[Collected data]
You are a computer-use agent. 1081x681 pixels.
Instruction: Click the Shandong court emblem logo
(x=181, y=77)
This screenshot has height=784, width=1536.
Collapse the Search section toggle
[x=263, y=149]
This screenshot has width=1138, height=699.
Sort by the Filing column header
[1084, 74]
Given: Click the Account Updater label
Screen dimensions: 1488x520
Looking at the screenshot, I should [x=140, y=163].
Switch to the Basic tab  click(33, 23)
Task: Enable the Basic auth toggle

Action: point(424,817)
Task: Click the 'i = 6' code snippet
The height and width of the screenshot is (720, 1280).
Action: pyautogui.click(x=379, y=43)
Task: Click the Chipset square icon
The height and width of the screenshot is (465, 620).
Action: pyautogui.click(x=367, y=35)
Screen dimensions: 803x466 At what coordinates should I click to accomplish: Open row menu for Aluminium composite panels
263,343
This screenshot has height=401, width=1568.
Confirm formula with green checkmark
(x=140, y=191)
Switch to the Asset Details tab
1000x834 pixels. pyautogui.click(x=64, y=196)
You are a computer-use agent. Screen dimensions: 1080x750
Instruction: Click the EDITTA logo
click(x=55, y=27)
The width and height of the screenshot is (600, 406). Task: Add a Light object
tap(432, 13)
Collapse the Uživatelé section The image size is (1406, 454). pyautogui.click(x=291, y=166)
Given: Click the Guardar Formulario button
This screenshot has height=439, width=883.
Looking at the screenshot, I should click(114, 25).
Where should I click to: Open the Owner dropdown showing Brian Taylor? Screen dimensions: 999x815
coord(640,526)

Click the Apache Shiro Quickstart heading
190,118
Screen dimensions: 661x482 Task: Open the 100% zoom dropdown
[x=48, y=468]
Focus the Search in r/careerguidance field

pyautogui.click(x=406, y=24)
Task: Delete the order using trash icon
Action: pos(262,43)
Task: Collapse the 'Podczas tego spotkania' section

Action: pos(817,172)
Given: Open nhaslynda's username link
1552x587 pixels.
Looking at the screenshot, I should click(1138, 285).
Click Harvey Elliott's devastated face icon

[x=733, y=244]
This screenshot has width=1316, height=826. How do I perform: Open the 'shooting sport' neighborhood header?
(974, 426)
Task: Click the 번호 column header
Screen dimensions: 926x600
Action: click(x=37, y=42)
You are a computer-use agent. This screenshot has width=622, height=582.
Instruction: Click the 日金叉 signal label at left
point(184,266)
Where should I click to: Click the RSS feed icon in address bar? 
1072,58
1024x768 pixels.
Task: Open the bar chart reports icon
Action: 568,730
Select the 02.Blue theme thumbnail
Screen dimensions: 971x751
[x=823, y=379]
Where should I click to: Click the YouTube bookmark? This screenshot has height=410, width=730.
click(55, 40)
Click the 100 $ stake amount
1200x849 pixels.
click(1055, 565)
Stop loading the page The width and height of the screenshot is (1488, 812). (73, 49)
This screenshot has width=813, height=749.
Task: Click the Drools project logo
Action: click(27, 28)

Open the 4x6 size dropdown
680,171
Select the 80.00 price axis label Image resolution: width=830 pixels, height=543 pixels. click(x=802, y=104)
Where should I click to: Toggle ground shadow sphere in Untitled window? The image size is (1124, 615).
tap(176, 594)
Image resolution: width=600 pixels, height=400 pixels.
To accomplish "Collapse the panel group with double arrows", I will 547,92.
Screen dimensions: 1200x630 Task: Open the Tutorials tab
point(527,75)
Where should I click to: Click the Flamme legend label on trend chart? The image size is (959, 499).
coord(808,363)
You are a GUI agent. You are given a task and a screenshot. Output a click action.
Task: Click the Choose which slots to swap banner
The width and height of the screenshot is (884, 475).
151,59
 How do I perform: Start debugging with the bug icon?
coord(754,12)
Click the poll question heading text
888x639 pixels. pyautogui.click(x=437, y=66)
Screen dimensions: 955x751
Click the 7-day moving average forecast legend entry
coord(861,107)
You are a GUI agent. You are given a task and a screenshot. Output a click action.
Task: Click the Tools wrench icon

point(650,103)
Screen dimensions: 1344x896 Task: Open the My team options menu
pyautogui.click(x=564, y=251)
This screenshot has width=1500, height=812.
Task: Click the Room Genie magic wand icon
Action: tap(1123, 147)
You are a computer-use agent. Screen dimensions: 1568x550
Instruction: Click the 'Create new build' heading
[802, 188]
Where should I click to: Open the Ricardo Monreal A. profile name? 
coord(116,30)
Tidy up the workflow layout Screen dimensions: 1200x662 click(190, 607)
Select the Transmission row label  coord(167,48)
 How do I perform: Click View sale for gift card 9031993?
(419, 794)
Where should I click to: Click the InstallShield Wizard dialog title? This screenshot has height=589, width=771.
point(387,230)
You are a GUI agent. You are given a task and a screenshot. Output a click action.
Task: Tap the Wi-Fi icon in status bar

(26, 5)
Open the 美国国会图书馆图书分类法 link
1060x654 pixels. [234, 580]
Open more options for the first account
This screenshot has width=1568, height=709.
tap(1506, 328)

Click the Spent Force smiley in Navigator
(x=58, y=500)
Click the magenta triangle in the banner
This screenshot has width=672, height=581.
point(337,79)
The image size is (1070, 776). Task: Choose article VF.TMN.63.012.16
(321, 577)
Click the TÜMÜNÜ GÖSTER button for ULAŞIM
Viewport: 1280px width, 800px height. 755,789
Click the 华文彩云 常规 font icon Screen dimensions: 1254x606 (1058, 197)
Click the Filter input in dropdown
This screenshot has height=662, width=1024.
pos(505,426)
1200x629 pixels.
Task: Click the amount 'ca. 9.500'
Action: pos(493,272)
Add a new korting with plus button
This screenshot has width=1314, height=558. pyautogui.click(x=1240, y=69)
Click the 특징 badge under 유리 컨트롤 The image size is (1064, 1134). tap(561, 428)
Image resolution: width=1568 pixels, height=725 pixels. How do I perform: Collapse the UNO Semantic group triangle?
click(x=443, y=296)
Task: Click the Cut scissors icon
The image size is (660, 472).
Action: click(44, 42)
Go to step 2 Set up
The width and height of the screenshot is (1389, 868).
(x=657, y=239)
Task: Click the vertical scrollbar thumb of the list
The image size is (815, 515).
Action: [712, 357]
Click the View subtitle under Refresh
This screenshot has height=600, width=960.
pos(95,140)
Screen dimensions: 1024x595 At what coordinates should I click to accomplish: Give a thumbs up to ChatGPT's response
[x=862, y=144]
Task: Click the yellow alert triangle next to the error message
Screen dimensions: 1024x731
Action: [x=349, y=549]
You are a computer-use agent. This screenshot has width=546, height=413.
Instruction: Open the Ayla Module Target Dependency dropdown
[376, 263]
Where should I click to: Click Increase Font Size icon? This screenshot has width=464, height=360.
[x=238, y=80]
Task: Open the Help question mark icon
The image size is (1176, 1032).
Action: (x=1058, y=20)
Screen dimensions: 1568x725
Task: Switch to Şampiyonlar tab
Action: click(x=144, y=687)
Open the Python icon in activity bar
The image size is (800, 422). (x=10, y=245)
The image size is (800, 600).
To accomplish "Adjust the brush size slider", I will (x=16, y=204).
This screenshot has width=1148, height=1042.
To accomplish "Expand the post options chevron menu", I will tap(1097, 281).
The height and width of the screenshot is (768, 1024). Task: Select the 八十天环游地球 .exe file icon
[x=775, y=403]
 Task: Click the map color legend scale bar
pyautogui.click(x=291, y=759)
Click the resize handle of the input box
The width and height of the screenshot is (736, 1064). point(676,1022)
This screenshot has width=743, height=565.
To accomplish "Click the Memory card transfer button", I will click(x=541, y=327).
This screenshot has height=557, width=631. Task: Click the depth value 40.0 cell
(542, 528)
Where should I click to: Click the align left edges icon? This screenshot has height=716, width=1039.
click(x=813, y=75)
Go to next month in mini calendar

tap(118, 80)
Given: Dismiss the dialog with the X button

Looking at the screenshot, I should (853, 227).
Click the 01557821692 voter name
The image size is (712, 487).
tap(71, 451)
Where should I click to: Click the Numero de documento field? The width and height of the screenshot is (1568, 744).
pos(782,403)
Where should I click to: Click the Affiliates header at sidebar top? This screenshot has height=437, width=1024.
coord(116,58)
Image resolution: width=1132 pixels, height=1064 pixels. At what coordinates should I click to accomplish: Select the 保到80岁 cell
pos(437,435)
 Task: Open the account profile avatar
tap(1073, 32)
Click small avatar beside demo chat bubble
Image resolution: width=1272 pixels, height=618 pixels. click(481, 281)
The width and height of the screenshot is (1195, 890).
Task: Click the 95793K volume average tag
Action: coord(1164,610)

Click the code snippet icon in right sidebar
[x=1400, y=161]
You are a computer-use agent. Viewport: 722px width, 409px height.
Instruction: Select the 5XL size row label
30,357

* What the task asks
Of all the entries above, repeat only the lines from the line that has "The height and width of the screenshot is (768, 1024)." to the line that has "You are a computer-use agent. Viewport: 722px", both lines included, exactly.

* Response to the exercise
The height and width of the screenshot is (768, 1024). Task: Select the 八十天环游地球 .exe file icon
[x=775, y=403]
 Task: Click the map color legend scale bar
pyautogui.click(x=291, y=759)
Click the resize handle of the input box
The width and height of the screenshot is (736, 1064). point(676,1022)
This screenshot has width=743, height=565.
To accomplish "Click the Memory card transfer button", I will click(x=541, y=327).
This screenshot has height=557, width=631. Task: Click the depth value 40.0 cell
(542, 528)
Where should I click to: Click the align left edges icon? This screenshot has height=716, width=1039.
click(x=813, y=75)
Go to next month in mini calendar

tap(118, 80)
Given: Dismiss the dialog with the X button

Looking at the screenshot, I should (853, 227).
Click the 01557821692 voter name
The image size is (712, 487).
tap(71, 451)
Where should I click to: Click the Numero de documento field? The width and height of the screenshot is (1568, 744).
pos(782,403)
Where should I click to: Click the Affiliates header at sidebar top? This screenshot has height=437, width=1024.
coord(116,58)
Image resolution: width=1132 pixels, height=1064 pixels. At what coordinates should I click to accomplish: Select the 保到80岁 cell
pos(437,435)
 Task: Open the account profile avatar
tap(1073, 32)
Click small avatar beside demo chat bubble
Image resolution: width=1272 pixels, height=618 pixels. click(481, 281)
The width and height of the screenshot is (1195, 890).
Task: Click the 95793K volume average tag
Action: coord(1164,610)

Click the code snippet icon in right sidebar
[x=1400, y=161]
You are a computer-use agent. Viewport: 722px width, 409px height.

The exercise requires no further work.